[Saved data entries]
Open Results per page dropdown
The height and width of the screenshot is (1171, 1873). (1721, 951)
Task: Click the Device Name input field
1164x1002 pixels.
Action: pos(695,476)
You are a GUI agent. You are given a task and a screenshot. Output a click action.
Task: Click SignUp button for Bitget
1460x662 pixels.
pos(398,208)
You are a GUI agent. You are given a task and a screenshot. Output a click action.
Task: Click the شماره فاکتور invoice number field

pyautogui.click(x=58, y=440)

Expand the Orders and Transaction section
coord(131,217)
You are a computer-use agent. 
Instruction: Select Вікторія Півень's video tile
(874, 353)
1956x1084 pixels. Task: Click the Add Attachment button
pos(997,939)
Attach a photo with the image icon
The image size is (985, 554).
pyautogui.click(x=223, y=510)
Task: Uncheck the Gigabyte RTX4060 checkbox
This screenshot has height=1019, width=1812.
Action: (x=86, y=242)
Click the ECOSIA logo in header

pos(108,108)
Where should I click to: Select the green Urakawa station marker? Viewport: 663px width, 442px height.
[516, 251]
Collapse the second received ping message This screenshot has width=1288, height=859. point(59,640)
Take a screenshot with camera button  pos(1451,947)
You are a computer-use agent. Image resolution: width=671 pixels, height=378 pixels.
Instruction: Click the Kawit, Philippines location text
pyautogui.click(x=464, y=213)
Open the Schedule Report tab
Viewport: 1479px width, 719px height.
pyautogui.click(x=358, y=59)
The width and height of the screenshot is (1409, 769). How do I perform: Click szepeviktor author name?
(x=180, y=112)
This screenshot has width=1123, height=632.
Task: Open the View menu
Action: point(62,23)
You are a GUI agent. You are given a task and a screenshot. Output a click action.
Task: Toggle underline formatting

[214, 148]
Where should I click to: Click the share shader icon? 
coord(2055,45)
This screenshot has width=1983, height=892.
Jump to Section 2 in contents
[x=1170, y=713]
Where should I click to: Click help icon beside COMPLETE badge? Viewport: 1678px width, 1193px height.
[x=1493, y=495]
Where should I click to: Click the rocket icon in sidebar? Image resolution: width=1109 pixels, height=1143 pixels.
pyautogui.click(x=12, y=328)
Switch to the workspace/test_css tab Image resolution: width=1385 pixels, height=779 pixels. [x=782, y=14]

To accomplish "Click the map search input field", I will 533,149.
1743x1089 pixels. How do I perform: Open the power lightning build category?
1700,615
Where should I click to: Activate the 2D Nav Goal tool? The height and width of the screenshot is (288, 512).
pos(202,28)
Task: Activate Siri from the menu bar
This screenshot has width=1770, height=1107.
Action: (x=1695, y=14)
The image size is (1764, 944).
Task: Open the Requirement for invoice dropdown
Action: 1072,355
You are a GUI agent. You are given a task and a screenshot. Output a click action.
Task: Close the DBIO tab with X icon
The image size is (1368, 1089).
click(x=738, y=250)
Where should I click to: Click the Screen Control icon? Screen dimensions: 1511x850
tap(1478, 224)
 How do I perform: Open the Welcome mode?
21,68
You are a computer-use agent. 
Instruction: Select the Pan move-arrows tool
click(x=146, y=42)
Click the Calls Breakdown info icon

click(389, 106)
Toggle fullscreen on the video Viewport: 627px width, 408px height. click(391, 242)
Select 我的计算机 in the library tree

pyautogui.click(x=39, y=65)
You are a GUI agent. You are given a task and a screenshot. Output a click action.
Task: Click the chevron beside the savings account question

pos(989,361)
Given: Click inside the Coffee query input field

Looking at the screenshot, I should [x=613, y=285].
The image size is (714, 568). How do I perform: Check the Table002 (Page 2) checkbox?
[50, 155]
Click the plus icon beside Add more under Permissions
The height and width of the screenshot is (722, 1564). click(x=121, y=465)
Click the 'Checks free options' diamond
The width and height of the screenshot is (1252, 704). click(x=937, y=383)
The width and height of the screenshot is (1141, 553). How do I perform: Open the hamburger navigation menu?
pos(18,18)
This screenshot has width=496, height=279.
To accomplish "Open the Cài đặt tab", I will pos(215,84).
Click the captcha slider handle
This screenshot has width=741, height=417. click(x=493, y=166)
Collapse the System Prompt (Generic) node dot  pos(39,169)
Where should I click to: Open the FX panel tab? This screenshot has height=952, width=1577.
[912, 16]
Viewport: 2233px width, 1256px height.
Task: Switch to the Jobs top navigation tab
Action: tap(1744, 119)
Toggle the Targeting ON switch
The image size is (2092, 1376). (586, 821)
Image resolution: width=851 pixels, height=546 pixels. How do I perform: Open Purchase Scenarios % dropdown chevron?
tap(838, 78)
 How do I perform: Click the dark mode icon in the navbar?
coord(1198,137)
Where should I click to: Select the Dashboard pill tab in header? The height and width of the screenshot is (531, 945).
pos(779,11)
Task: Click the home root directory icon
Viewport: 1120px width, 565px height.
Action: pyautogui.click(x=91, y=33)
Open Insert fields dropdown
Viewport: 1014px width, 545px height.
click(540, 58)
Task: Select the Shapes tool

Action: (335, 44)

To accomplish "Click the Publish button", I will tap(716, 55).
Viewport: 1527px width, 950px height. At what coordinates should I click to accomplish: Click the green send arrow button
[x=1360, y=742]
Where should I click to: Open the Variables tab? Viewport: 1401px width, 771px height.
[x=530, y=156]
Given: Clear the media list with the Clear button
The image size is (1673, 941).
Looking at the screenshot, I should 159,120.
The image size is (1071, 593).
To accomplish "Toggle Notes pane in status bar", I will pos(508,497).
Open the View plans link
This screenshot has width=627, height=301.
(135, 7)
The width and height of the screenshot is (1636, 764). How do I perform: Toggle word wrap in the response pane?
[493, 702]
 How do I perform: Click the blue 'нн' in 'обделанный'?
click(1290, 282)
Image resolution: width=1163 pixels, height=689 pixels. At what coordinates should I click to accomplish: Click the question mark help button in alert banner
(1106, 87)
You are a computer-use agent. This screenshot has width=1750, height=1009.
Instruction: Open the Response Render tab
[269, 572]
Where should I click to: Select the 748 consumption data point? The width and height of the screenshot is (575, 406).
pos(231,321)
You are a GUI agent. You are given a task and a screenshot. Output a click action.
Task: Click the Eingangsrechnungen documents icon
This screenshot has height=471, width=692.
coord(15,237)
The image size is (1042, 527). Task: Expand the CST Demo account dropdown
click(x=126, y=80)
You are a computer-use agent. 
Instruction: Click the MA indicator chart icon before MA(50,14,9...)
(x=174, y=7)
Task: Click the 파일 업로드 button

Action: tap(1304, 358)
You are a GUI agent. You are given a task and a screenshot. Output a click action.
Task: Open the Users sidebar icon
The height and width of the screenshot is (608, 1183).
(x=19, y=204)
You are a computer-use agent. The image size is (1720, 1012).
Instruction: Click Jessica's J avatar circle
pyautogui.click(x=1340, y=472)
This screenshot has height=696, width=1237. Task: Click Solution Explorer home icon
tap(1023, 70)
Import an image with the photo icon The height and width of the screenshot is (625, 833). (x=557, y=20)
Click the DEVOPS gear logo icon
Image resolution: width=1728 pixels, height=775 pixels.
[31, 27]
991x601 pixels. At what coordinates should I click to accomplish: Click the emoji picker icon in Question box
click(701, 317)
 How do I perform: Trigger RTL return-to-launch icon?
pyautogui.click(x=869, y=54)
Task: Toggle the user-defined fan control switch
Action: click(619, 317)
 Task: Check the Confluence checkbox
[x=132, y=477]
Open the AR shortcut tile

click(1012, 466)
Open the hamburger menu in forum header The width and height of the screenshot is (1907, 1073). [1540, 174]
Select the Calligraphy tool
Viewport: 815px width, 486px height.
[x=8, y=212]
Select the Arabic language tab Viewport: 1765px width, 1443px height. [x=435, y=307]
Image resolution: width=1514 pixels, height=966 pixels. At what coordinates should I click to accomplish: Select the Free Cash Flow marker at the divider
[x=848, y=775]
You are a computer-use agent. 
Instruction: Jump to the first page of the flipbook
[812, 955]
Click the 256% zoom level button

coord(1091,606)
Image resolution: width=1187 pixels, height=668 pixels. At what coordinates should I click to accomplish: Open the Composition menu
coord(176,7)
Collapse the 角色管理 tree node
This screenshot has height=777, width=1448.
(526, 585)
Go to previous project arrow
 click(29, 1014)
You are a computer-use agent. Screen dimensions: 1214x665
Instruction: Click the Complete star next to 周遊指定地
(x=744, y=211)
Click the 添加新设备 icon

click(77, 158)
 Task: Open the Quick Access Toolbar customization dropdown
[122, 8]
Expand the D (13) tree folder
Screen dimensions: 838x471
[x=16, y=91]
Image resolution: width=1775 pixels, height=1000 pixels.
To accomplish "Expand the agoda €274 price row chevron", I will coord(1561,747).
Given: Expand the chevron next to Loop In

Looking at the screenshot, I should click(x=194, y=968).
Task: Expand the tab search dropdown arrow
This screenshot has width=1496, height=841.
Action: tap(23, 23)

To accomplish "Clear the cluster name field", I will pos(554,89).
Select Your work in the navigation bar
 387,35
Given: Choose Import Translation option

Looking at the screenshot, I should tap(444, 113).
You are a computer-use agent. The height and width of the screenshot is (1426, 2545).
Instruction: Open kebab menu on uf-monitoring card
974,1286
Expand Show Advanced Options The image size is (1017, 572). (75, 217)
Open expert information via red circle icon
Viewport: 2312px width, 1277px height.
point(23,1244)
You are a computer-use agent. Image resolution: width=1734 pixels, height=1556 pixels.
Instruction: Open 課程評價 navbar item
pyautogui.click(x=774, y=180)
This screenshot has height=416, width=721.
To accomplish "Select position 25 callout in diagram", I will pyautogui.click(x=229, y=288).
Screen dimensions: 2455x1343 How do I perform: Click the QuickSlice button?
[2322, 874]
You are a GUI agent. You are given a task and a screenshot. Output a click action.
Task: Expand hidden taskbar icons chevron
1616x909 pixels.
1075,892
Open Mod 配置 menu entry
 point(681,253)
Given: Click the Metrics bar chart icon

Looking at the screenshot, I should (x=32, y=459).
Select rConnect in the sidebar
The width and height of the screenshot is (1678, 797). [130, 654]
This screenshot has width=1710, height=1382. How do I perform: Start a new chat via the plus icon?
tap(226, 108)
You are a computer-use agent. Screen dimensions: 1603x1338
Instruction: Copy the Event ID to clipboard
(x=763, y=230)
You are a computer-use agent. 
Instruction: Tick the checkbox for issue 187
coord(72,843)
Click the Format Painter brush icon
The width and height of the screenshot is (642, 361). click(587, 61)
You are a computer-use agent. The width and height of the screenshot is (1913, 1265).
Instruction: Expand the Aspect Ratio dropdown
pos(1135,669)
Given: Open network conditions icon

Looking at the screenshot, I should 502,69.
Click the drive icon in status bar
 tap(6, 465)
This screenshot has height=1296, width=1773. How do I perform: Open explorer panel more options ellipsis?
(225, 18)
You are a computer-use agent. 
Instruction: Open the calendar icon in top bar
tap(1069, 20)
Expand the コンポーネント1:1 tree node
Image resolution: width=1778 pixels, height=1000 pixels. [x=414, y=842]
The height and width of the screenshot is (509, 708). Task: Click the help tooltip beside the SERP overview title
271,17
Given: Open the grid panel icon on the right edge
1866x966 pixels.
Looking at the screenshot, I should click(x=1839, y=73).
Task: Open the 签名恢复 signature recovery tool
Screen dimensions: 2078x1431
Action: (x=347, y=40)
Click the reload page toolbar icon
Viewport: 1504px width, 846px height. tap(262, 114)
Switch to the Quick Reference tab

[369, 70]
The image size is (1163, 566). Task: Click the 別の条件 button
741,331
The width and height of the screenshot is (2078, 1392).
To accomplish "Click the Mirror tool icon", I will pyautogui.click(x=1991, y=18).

▶ Exercise prompt
Count up the lines in the records where the string "search" appears. Your reply is that number alone.

▶ Answer to this exercise
2